** BEGIN Text segment **
The balance and interaction of the Five Phases within a chart — including the productive cycle (生, shēng: Wood feeds Fire, Fire creates Earth, Earth bears Metal, Metal collects Water, Water nourishes Wood) and the controlling cycle (剋/克, kè: Wood parts Earth, Earth absorbs Water, Water extinguishes Fire, Fire melts Metal, Metal chops Wood) — form the basis for analysis.

=== Ten Gods ===

A key analytical layer in Four Pillars interpretation is the system of "Ten Gods" or "Ten Relationships" (十神, shíshén), which describe the relationship between the Day Master and each of the other elements present in the chart. These relationships are determined by the Five Phase interaction between the Day Master's element and the element of each other stem or branch, combined with the yin/yang polarity of each:

| Relationship to Day Master | Chinese | Nature |
|---|---|---|
| Rob Wealth (劫財, jiécái) | Same phase, opposite polarity | Competitor, sibling rivalry |
| Friend (比肩, bǐjiān) | Same phase, same polarity | Peer, companion |
| Eating God (食神, shíshén) | Produced by Day Master, same polarity | Creativity, expression, appetite |
| Hurting Officer (傷官, shānggūan) | Produced by Day Master, opposite polarity | Rebelliousness, talent, unconventionality |
| Indirect Wealth (偏財, piāncái) | Controlled by Day Master, opposite polarity | Windfall, father, speculative gain |
| Direct Wealth (正財, zhèngcái) | Controlled by Day Master, same polarity | Steady income, wife (in traditional interpretation) |
| Seven Killings (七殺/偏官, qīshā/piānguān) | Controls Day Master, opposite polarity | Pressure, authority, aggression |
| Direct Officer (正官, zhèngguān) | Controls Day Master, same polarity | Discipline, status, husband (in traditional interpretation) |
| Indirect Resource (偏印, piānyìn) | Produces Day Master, opposite polarity | Unconventional knowledge, step-mother |
| Direct Resource (正印, zhèngyìn) | Produces Day Master, same polarity | Education, mother, support |

The distribution and strength of these Ten Gods across the four pillars, combined with their interactions, form the primary basis for a Four Pillars reading.
** END Text segment **
## Exercise instructions
a - Answer these questions from the passage on the Five Phases and the Ten Gods:
(i) In the controlling cycle, what does Fire do to Metal?
(ii) In the productive cycle, which phase does Water nourish?
(iii) What do the Ten Gods describe?
b - Duplicate the passage on the Five Phases and the Ten Gods, starting at "The distribution and" and ending at "Four Pillars reading.".
** BEGIN Provided material **
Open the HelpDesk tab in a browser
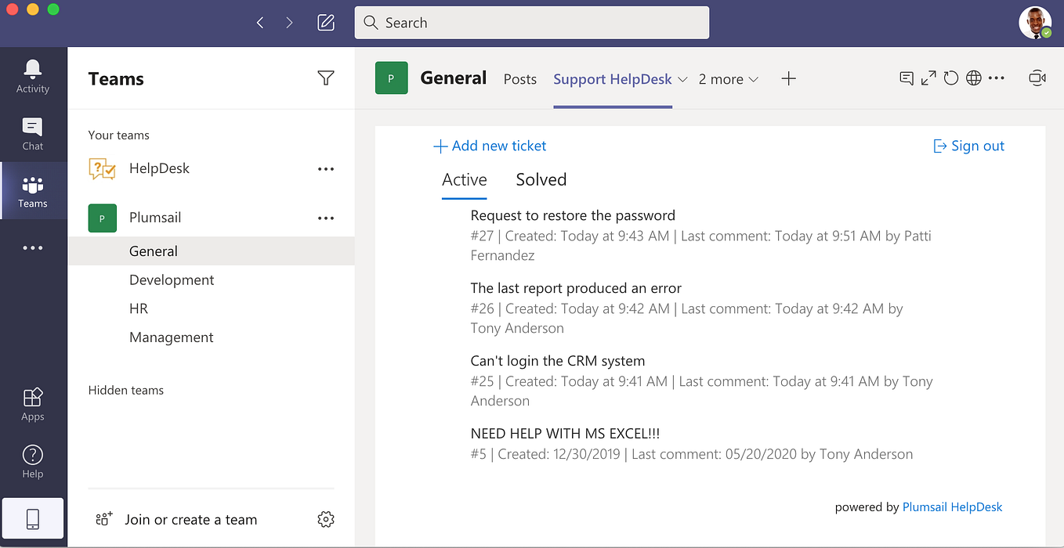Screen dimensions: 1064x548 tap(973, 78)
** END Provided material **
## Task solutions
a -
(i) Fire melts Metal.
(ii) Water nourishes Wood.
(iii) They describe the relationship between the Day Master and each of the other elements present in the chart.

b -
The distribution and strength of these Ten Gods across the four pillars, combined with their interactions, form the primary basis for a Four Pillars reading.